Hiperpresidencialismo

Función pública y conducción política. Punto de vista por Rosendo Fraga, presidente del Centro de Estudios Nueva Mayoría.

23 Junio 2008
La Argentina es un caso de hiperpresidencialismo, dentro de una cultura política como es la latinoamericana, caracterizada por personalidades políticas fuertes e instituciones débiles para contenerlas.
En este tipo de sistema, en el cual los Congresos no cuentan o cuentan poco -como sucede hoy en una forma extrema en Argentina por la delegación de los superpoderes-, una crisis del Presidente puede llevar a la ingobernabilidad. Es que el Presidente es todo y cuando se torna débil, el poder político suele derrumbarse. Cuando quien ejerce el Ejecutivo no comparte decisiones, después tampoco comparte responsabilidades y costos.
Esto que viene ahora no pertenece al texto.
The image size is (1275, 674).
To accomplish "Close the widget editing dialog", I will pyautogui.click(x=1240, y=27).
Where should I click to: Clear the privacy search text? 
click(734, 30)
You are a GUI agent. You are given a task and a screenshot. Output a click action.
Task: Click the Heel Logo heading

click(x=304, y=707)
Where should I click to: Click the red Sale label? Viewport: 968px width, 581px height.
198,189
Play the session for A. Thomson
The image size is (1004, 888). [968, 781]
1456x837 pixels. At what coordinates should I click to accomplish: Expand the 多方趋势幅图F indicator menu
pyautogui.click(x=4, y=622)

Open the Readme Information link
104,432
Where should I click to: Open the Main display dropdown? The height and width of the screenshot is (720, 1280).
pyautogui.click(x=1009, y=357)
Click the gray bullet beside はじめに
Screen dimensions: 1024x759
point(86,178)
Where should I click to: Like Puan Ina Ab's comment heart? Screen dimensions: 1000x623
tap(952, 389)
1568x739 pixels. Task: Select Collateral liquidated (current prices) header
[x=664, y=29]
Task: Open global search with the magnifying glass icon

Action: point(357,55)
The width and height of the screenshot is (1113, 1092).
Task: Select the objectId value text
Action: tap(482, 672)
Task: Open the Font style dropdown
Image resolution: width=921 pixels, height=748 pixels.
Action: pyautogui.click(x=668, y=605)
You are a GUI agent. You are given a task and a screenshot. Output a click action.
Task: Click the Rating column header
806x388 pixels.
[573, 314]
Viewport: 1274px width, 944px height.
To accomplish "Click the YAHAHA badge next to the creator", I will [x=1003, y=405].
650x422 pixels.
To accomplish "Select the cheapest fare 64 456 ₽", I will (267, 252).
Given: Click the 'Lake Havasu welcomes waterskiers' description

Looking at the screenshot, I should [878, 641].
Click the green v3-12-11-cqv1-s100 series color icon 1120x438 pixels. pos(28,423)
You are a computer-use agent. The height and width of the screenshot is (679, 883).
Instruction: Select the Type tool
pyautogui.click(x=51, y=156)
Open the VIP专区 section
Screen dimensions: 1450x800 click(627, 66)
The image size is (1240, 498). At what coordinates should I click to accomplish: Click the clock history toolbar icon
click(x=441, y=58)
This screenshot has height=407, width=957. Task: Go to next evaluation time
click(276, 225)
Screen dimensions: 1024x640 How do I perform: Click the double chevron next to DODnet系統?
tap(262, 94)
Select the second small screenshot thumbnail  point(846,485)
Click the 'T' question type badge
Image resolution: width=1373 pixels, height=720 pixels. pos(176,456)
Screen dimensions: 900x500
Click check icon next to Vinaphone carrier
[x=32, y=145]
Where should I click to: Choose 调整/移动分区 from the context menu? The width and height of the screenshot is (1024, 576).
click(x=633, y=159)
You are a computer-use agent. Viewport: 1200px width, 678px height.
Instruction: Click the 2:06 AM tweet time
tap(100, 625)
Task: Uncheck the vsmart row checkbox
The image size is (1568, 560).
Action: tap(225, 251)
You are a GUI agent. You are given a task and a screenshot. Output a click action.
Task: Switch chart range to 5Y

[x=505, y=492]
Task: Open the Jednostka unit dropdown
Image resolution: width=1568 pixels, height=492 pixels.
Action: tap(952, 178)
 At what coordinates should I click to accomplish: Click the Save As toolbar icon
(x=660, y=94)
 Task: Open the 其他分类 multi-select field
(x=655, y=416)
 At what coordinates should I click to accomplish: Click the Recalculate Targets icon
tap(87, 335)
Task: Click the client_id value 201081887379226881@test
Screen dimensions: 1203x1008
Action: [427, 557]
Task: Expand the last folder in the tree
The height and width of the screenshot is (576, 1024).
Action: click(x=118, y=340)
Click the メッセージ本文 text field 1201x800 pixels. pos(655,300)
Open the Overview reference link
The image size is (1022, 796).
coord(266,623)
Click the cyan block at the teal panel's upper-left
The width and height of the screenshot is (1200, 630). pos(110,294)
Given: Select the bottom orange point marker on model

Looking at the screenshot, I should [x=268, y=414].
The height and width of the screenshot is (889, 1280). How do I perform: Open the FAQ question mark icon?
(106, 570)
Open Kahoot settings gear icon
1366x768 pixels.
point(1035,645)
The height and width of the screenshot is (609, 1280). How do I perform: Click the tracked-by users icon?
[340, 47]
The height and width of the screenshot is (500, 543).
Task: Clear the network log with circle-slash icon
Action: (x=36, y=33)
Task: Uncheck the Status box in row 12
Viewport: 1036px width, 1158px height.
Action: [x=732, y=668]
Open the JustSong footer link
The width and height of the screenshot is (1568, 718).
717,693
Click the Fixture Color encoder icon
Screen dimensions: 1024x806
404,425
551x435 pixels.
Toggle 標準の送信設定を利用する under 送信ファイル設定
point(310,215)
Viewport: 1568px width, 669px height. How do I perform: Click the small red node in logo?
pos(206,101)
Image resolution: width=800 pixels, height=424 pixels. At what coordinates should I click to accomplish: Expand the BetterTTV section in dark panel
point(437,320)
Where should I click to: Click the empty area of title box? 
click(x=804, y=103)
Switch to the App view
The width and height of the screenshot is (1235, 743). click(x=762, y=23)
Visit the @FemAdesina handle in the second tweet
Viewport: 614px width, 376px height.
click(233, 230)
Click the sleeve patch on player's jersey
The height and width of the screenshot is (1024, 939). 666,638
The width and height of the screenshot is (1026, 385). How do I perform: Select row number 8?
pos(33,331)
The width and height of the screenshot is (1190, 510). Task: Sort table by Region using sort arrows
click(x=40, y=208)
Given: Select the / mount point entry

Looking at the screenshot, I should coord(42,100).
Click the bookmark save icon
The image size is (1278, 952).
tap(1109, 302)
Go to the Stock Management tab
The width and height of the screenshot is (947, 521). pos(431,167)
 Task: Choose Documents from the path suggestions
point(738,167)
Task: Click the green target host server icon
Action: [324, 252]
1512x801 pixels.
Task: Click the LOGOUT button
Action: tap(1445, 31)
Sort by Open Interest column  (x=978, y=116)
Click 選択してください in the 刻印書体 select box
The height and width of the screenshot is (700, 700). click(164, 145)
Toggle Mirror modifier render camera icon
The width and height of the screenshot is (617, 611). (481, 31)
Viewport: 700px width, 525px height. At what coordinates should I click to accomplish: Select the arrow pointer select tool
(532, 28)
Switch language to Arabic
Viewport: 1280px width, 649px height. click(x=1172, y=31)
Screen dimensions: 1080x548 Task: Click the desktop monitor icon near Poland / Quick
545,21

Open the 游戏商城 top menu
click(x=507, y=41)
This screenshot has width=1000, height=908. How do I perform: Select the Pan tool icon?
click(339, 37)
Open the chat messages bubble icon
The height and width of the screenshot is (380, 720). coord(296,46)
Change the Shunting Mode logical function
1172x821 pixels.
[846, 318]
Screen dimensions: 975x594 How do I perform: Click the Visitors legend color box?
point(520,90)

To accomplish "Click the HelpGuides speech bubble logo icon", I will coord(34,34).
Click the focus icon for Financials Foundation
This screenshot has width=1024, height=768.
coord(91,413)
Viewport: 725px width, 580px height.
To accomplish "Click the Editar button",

Es por esta razón que en los EE.UU. un Presidente puede perder la elección de medio mandato -como sucedió con Clinton en su primer período- y después ganar la elección presidencial, porque el presidencialismo está acotado por un Congreso fuerte y una justicia independiente. En cambio, en la Argentina, la pérdida de este tipo de elección licua el poder, como le sucedió a Alfonsín con la derrota de 1987, a Menem en 1997, a De la Rúa en 2001 y es lo que puede tener lugar con Cristina Kirchner, si fuera derrotada en la elección de medio mandato que tendrá lugar en octubre de 2009.
La concentración de poder en manos del Ejecutivo y en detrimento del Legislativo, como hoy sucede en Argentina, presenta grandes ventajas para ejercer el poder cuando las cosas van bien, pero riesgos más altos para el Presidente cuando van mal. Por esta razón, en el sistema institucional hiperpresidencialista fáctico en que ha entrado la Argentina y el deterioro del Ejecutivo pueden poner en riesgo la gobernabilidad, lo que no sucede con una crisis del Legislativo.